Physician assisted suicide, which is more popularly referred to as death with dignity or end-of-life choice, is a medical option available for terminally ill and mentally sound individuals that have been given a fatal prognosis by their physicians. When a patient opts for an end-of-life choice, he or she will be prescribed a lethal dose medication that they can take on their own or in the presence of their physician—depending on state laws. Oregon is the first state to have legalized it in 1997 through their Death with Dignity Act. There, a patient opting end-of-life will have to meet eligibility requirements before they can be prescribed with medication that they have to self-administer. Similar legislations have been put into effect in Washington and Vermont in 2009 and 2013 respectively. Death with dignity is legal in Montana and New Mexico through court decision, but full-reaching laws are yet to be passed. Several other states currently have death with dignity bills pending in their legislative body, among them are Maynard’s home state California. In plenty of these places, death with dignity legislation remains a subject of a very heated debate.

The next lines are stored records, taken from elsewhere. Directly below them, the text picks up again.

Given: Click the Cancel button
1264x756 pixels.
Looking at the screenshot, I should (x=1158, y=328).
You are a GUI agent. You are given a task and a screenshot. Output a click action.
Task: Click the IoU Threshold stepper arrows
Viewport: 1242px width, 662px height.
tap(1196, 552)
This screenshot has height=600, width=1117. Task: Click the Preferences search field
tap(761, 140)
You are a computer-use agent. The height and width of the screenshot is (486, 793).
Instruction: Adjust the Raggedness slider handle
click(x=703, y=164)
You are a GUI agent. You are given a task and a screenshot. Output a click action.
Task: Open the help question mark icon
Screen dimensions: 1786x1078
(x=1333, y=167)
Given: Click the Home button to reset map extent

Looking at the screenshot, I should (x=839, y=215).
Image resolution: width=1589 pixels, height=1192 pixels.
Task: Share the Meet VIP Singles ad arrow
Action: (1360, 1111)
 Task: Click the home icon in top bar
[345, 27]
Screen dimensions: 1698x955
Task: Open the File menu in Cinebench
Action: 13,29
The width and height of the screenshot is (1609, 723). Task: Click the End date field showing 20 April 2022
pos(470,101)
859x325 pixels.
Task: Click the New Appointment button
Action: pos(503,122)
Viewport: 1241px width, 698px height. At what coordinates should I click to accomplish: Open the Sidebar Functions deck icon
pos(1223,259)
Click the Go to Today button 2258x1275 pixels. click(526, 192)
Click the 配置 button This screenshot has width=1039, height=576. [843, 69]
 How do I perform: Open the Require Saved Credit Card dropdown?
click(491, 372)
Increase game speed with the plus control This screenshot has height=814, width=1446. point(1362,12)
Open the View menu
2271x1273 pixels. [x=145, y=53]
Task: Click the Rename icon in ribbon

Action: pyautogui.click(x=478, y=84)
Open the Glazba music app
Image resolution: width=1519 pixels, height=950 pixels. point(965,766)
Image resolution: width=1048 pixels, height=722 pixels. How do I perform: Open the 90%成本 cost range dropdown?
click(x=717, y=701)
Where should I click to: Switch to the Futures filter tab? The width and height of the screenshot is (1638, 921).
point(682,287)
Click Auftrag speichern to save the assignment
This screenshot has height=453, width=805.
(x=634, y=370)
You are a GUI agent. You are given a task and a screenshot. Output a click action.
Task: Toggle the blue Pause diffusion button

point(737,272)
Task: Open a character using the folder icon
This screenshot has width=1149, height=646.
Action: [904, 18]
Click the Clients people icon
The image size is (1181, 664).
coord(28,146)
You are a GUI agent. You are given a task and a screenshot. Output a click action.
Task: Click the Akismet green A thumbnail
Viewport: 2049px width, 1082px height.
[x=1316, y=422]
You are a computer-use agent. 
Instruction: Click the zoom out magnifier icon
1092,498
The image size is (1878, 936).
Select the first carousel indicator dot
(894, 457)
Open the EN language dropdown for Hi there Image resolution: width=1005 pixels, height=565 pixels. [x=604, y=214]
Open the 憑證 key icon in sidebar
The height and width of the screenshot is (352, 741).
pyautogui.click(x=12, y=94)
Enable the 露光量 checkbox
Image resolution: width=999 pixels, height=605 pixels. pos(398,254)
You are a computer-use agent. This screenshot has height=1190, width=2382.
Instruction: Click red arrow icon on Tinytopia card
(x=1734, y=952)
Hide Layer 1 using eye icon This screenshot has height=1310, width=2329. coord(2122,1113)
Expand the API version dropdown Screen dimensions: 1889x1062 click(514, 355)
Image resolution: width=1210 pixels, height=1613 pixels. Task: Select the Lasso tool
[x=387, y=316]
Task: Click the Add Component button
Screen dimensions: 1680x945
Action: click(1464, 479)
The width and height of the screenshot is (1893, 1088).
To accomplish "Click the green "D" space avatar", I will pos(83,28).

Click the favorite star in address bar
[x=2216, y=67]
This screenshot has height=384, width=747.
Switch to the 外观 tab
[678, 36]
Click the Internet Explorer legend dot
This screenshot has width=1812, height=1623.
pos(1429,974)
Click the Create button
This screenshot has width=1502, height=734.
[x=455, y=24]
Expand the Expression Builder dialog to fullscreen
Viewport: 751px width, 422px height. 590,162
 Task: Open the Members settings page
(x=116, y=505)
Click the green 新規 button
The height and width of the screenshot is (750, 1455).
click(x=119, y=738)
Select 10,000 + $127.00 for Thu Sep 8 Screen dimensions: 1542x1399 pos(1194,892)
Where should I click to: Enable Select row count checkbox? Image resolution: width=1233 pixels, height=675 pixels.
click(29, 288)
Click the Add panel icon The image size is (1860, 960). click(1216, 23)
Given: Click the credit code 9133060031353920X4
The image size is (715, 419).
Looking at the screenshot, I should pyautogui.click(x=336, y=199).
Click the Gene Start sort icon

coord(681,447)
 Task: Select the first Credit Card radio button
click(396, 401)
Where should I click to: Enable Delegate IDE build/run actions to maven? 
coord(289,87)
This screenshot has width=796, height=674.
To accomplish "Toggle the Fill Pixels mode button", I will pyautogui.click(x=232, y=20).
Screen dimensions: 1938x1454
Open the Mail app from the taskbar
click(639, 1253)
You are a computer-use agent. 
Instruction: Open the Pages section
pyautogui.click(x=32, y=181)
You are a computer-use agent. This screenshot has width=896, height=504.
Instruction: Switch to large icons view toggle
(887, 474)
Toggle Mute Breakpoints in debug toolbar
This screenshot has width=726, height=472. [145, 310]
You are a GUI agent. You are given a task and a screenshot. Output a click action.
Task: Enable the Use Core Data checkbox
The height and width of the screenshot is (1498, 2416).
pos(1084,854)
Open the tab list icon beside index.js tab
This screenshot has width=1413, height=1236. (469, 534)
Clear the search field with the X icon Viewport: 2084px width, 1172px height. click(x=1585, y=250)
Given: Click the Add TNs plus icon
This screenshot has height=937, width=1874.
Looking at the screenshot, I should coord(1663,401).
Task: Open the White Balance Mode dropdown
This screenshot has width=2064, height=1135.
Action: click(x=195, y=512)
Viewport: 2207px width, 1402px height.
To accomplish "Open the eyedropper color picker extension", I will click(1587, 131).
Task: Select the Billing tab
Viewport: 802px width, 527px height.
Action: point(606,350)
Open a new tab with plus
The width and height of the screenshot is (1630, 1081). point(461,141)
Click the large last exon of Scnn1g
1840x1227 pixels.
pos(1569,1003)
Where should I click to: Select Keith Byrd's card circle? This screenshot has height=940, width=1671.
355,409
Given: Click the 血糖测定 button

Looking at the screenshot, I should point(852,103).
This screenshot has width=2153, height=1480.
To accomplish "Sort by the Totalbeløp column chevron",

Advocates of death with dignity say that laws like the ones in Oregon, Washington, and Vermont help patients to take control of their dire situations and die without having to experience having their quality of life be degraded by their illness. They also say that giving a terminal patient the option to end their life saves their family from the pain of having to watch their loved ones suffer and fade away. On the other side of the debate, opponents argue that death with dignity go against the moral tradition of certain religious and spiritual beliefs. Aside from religious concerns, end-of-life opponents also express concern that physician assisted suicide could be sought by patients who are mentally ill. However, the lawmakers that have proposed death with dignity laws in their states argue that their legislations will have room for stringent criteria and examination to prevent such scenarios from happening.